Koridordan ilerleyerek, alevleri ceketiyle söndürmeye çalıştı. Neyse ki Afra'nın odası koridorun sonunda değildi.

Kıvanç zar zor adım atıyordu. Dumanlar ona çok zarar vermişti, nefes alamadığını hissediyordu. Zar zor adımlarla Afra'nın odasının önüne geldiğinde, açık kapının önünde, dizlerini kendine çekmiş ve oturan Afra'yı gördü. Başını dizlerine gömdüğü için, ne halde olduğunu göremiyordu.

Afra iyi miydi?

AFRA'NIN ANLATIMIYLA:

Neredeydim bilmiyorum. Sanırım solduğum dumanlar yüzünden bilincimi yavaş yavaş kaybediyorum. Neler olduğunu anlamıyorum. Sadece etrafın çok sıcak olmasına rağmen hâlâ üşüdüğümü hissediyorum.

Birden birinin kollarımdan tutup başımı havaya kaldırmasıyla gözlerimi zar zor açtım. Kıvançtı bu!

Hayal mi görüyordum? Beni kurtarmaya mı gelmişti? Hayatını benim için tehlikeye atmıştı. Gözlerindeki korkuyu, rüyamda görsem unutmazdım. O beni kurtarmaya gelmişti, benim için endişeliydi. Korkuyordu.

"Afra! İyi misin! Beni duyuyor musun!" gözlerim açıktı ama hiçbir tepki veremiyordum. Sanırım artık nefes aldığımı bile hissetmiyordum.

"Afra lütfen bilincini kaybetme... Benimle kal... Sana bir şey olmasına izin vermeyeceğim. Tamam mı? Seni buradan çıkaracağım güzelim, söz veriyorum." dedi. Başımı kolunun üzerine yerleştirdi.

Dudaklarımı zar zor kıpırdattım. "Biliyorum abi..." dedim zorlukla. "Beni buradan çıkaracaksın. İnanıyorum, sana güveniyorum."

Çok uzun bir cümle kurmuştum, derin bir nefes verdim. Kıvanç'ın ceketini yüzüme örttüğünü hayal mayal gördüm. Duman komusunu artık az da olsa alamıyordum.

"Sana söz veriyorum, seni çıkaracağım. Abine güven..." Sana sonsuz güveniyorum, sana güveniyorum abi.

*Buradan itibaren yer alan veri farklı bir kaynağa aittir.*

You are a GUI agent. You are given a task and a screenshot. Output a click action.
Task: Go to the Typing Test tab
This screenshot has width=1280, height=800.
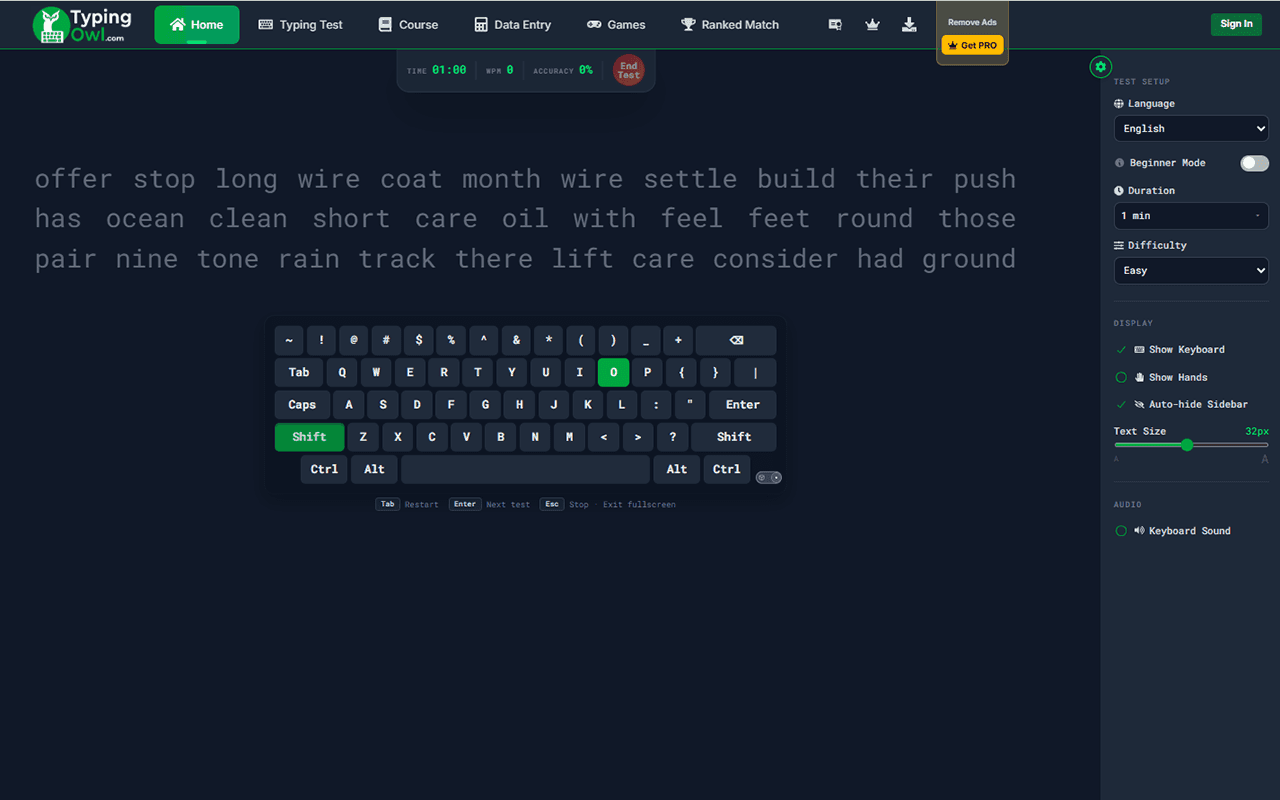pos(300,25)
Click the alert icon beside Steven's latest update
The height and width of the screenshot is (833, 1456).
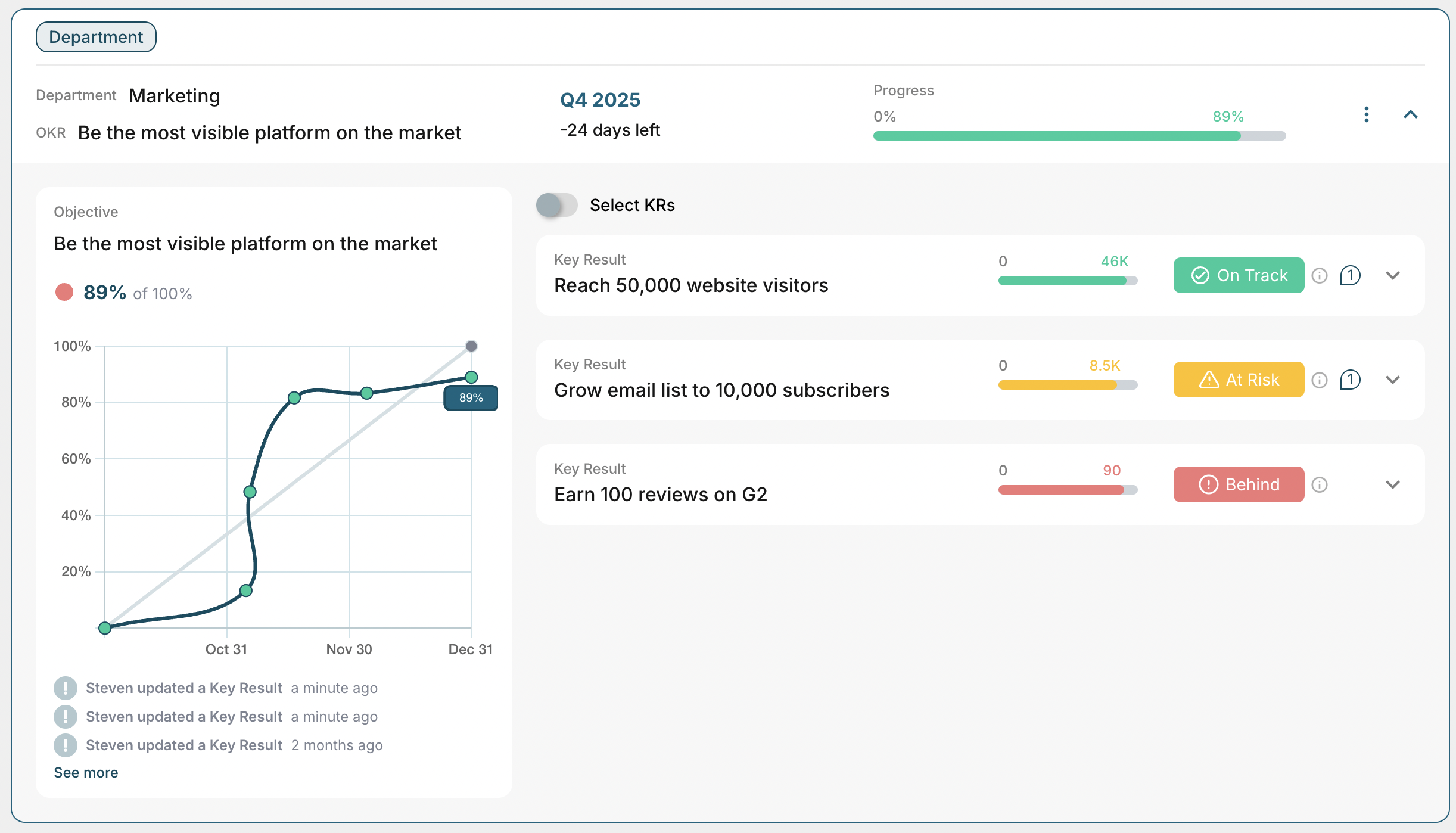[66, 688]
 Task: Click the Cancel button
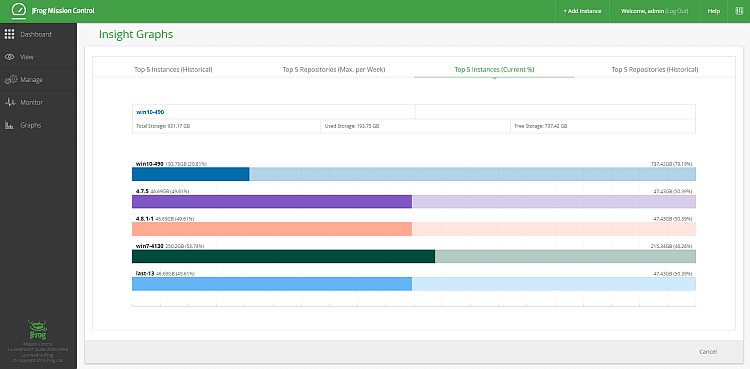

Beni havaya kaldırmasıyla merdivenlere doğru gittiğimizi anladım. Ama abim de sendeliyordu. Duman ona da zarar veriyordu. "Al şu ceketi, kendini koru." demek istiyordum ama dudaklarımı kıpırdatamıyordum.

Tek isteğim şu lanet olasıca yerden defolup gitmekti.

Şuan bulunduğum durum çok kötüydü, öksürüyordum ve nefes alamıyordum. Ama yine de mutluydum. Kıvanç abim beni kurtarmaya gelmişti. O beni kurtarmaya gelmişti.

Benim şimdi iki tane abim vardı.

Bulanık gören gözlerimle eve baktım. Herşey 10 dakikada mahvolmuştu. Alevler her yeri sarmıştı. O İnci denen kadın bunun hesabını verecekti.

Bir anda Kıvanç abimin ayağını takılmasıyla az kalsın yere düşüyorduk. "Dikkat et..." dedim kısık çıkan sesimle. Elimi belinden geçirip tişörtüne sıkıca tutundum.